You can produce each of these publications from exactly the same source document using the presentational techniques best suited to both the content of the document and the presentation medium. This versatility also frees the author to concentrate on the document content. For example, as we write this book, we don't know exactly how O'Reilly will choose to present chapter headings, bulleted lists, SGML terms, or any of the other semantic features. And we don't care. It's irrelevant; whatever presentation is chosen, the SGML sources will be transformed automatically into that style.

Semantic markup can relieve the author of other, more significant burdens as well (after all, careful use of paragraph and character styles in a word processor document theoretically allows us to change the presentation independently from the document). Using semantic markup opens up your documents to a world of possibilities. Documents become, in a loose sense, databases of information. Programs can compile, retrieve, and otherwise manipulate the documents in predictable, useful ways.

Consider the online version of this book: almost every element name (Article, Book, and so on) is a hyperlink to the reference page that describes that element. Maintaining these links by hand would be tedious and might be unreliable, as well. Instead, every element name is marked as an element using SGMLTag: a Book is a sgmltagBooksgmltag.

Because each element name in this book is tagged semantically, the program that produces the online version can determine which occurrences of the word “book” in the text are actually references to the Book element. The program can then automatically generate the appropriate hyperlink when it should.

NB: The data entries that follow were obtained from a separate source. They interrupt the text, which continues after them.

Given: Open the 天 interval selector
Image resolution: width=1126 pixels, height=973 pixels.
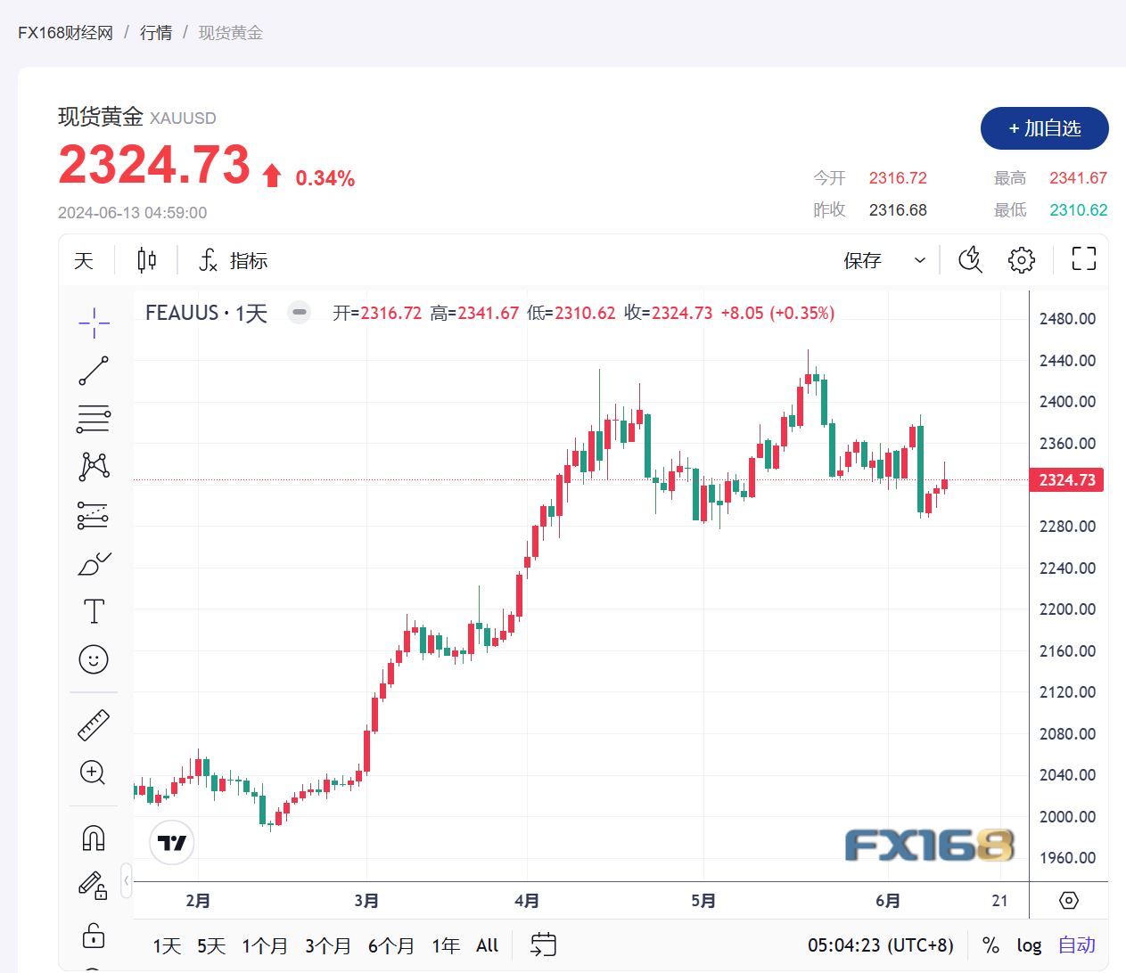Looking at the screenshot, I should (84, 260).
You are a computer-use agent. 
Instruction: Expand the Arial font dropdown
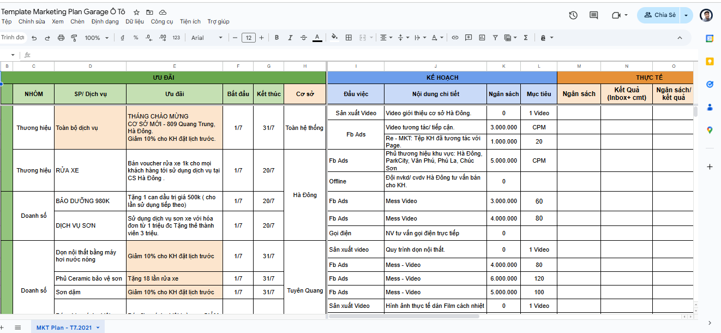pos(207,38)
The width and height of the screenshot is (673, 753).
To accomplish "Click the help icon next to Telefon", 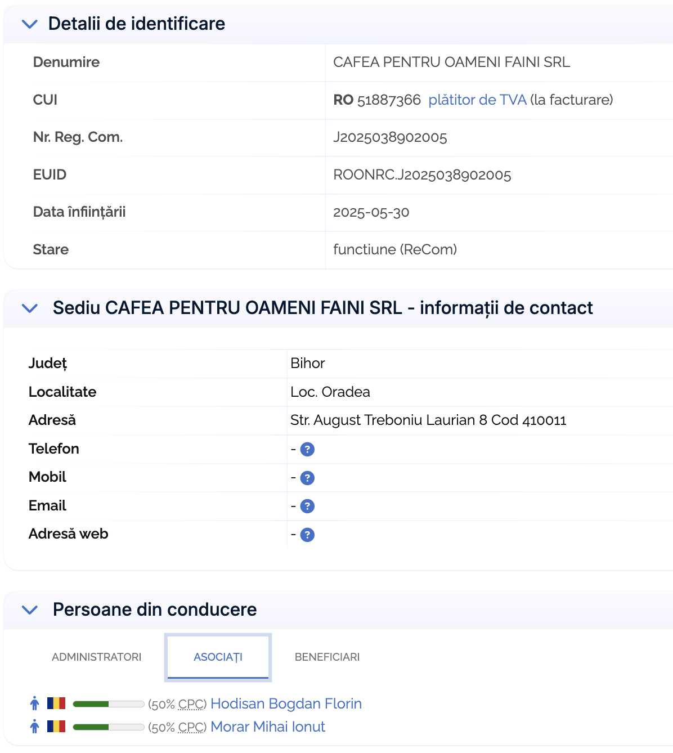I will click(x=307, y=449).
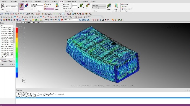Open the Result Case search icon
The height and width of the screenshot is (106, 190).
(x=3, y=6)
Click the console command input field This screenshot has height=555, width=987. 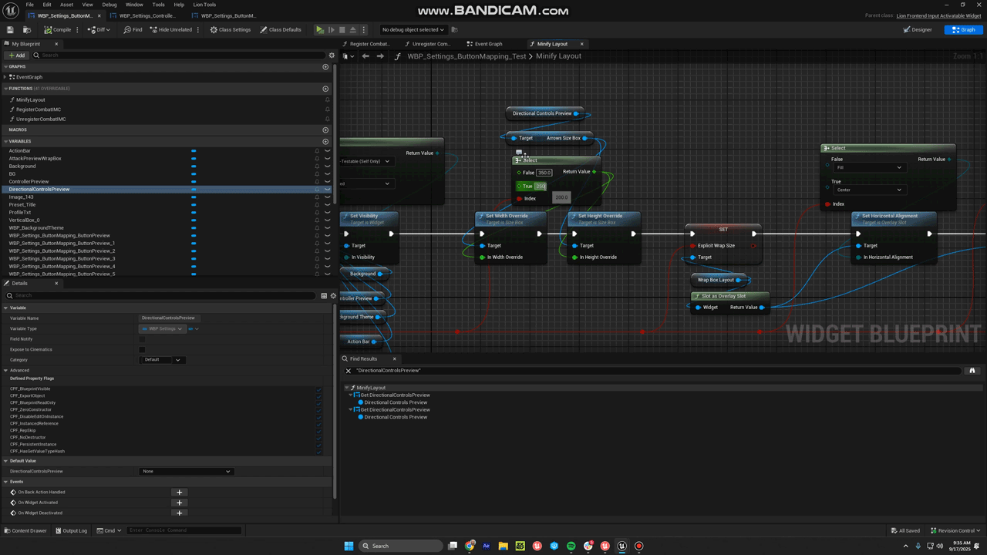point(184,530)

There's one last point to make about the versatility of SGML documents: how much you have depends on the DTD. If you take a good photo with a high resolution lens, you can print it and copy it and scan it and put it on the Web, and it will look good. If you start with a low-resolution picture it will not survive those transformations so well. DocBook SGML/XML has this advantage over, say, HTML: DocBook has specific and unambiguous semantic and structural markup, because you can convert its documents with ease into other presentational forms, and search them more precisely. If you start with HTML, whose markup is at a lower resolution than DocBook's, your versatility and searchability is substantially restricted and cannot be improved.

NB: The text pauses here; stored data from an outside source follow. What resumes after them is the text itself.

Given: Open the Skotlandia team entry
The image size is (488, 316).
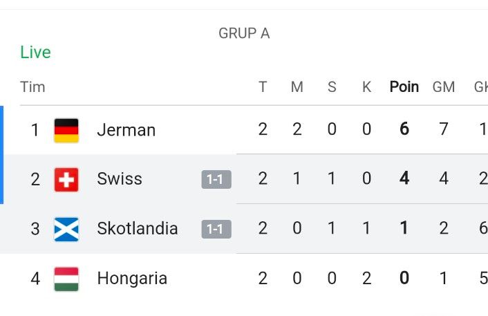Looking at the screenshot, I should [138, 228].

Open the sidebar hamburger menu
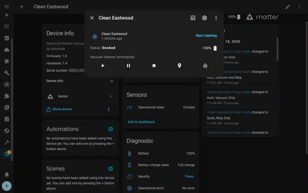[6, 6]
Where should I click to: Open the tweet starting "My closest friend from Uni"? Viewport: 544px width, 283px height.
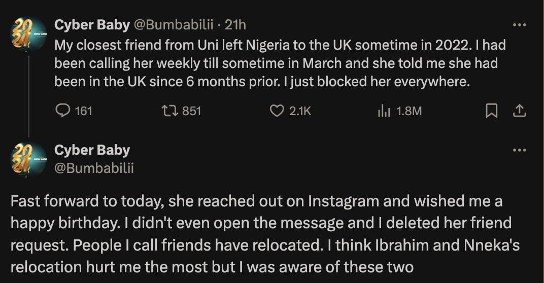[279, 63]
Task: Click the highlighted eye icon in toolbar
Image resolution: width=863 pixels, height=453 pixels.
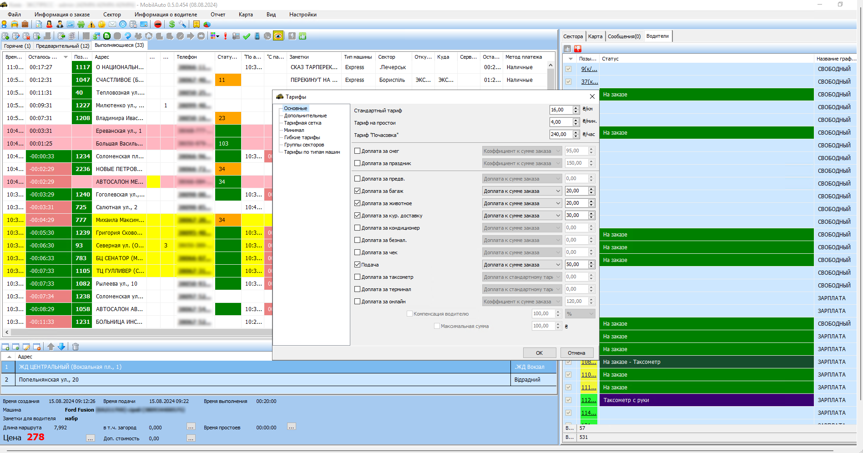Action: pyautogui.click(x=278, y=36)
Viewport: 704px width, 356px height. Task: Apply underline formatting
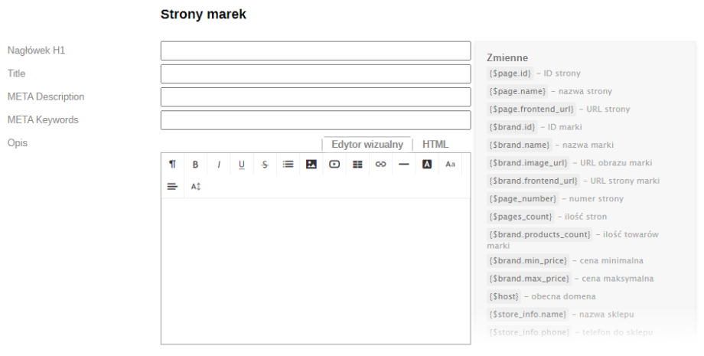pyautogui.click(x=242, y=165)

What are the shortcomings to structural authoring?

There are a few significant shortcomings to structured authoring:

  • It requires a significant change in the authoring process. Writing structured documents is very different from writing with a typical word processor, and change is difficult. In particular, authors don't like giving up control over the appearance of their words especially now that they have acquired it with the advent of word processors. But many publishing companies need authors to relinquish that control, because book design and production remains their job, not their authors'.

  • Because semantics are separate from appearance, in order to publish an SGML/XML document, a stylesheet or other tool must create the presentational form from the structural form. Writing stylesheets is a skill in its own right, and though not every author among a group of authors has to learn how to write them, someone has to.

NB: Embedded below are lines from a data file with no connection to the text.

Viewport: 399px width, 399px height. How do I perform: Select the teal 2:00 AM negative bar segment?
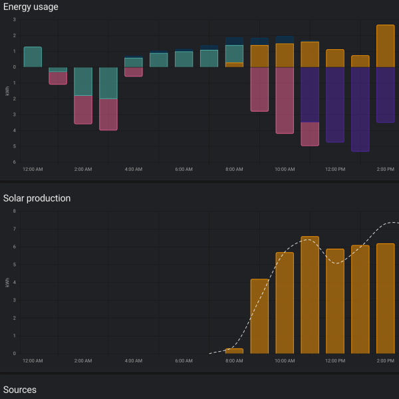click(x=83, y=81)
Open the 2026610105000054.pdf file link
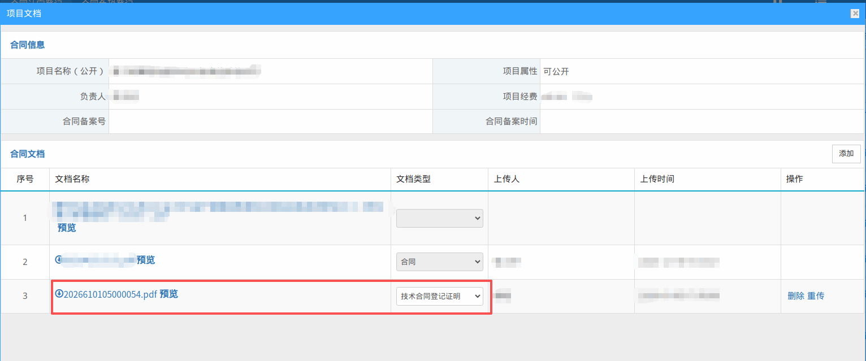 click(110, 294)
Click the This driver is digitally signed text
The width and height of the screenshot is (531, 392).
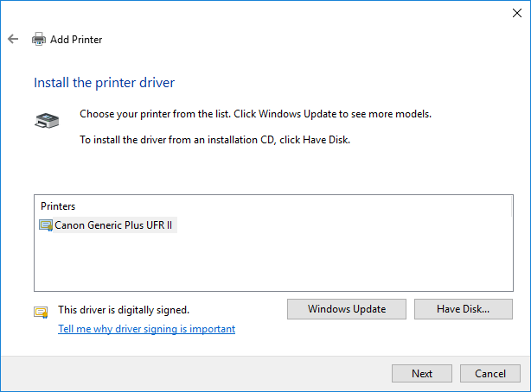click(123, 309)
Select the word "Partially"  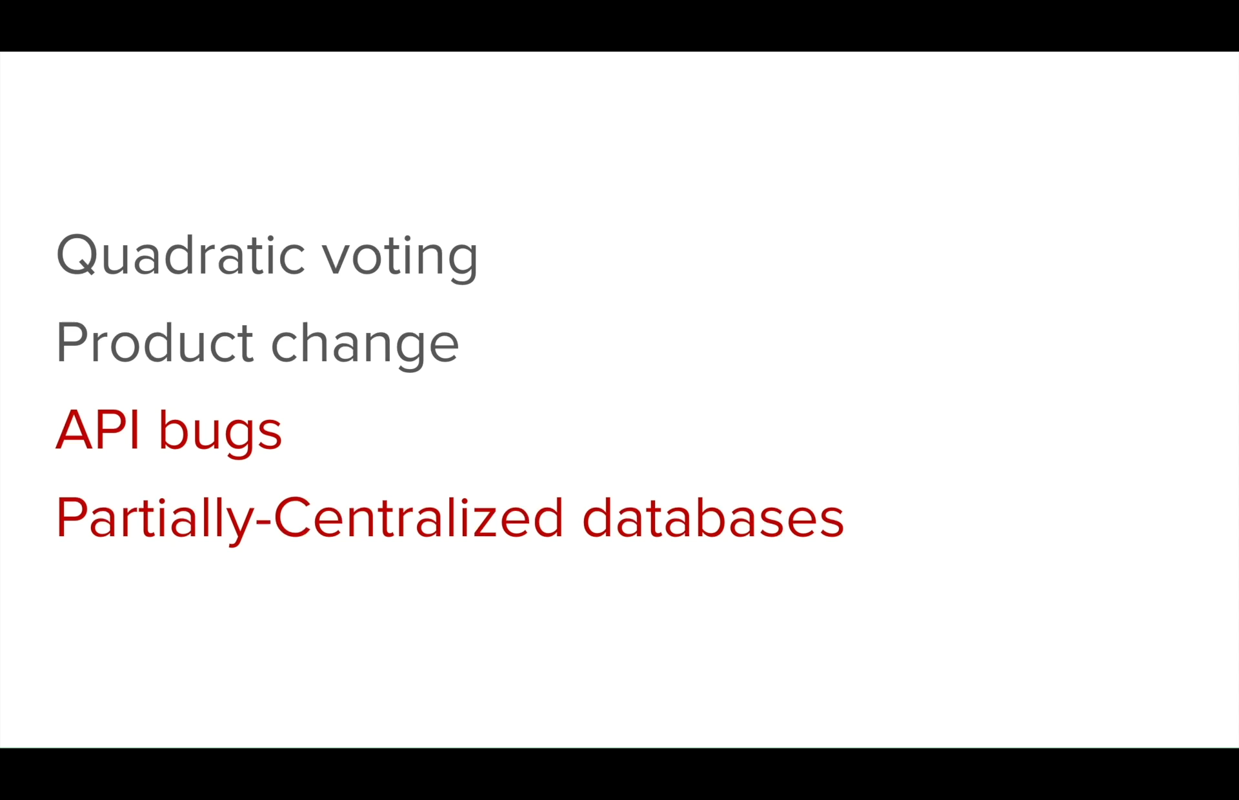pos(156,519)
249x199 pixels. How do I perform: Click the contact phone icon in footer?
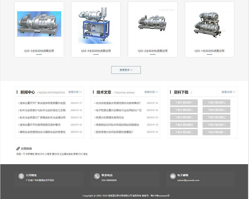click(x=97, y=176)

  • Authoring tools for SGML documents can generally be pretty expensive. While it's not entirely unreasonable to edit SGML/XML documents with a simple text editor, it's a bit tedious to do so. However, there are a few free tools that are SGML-aware. The widespread interest in XML may well produce new, clever, and less expensive XML editing tools.

Notes

[1]

Some structured editors apply style to the document while it's being edited, using fonts and color to make the editing task easier, but this stylistic information is not stored in the actual SGML/XML document. Instead, it is provided by the editing application.

[2]

The distinction between appearance or presentation and structure or content is essential to SGML, but there is a way to specify the appearance of an SGML document: attach a stylesheet to it. There are several standards for such stylesheets: CSS, XSL, FOSIs, and DSSSL. See Chapter 4.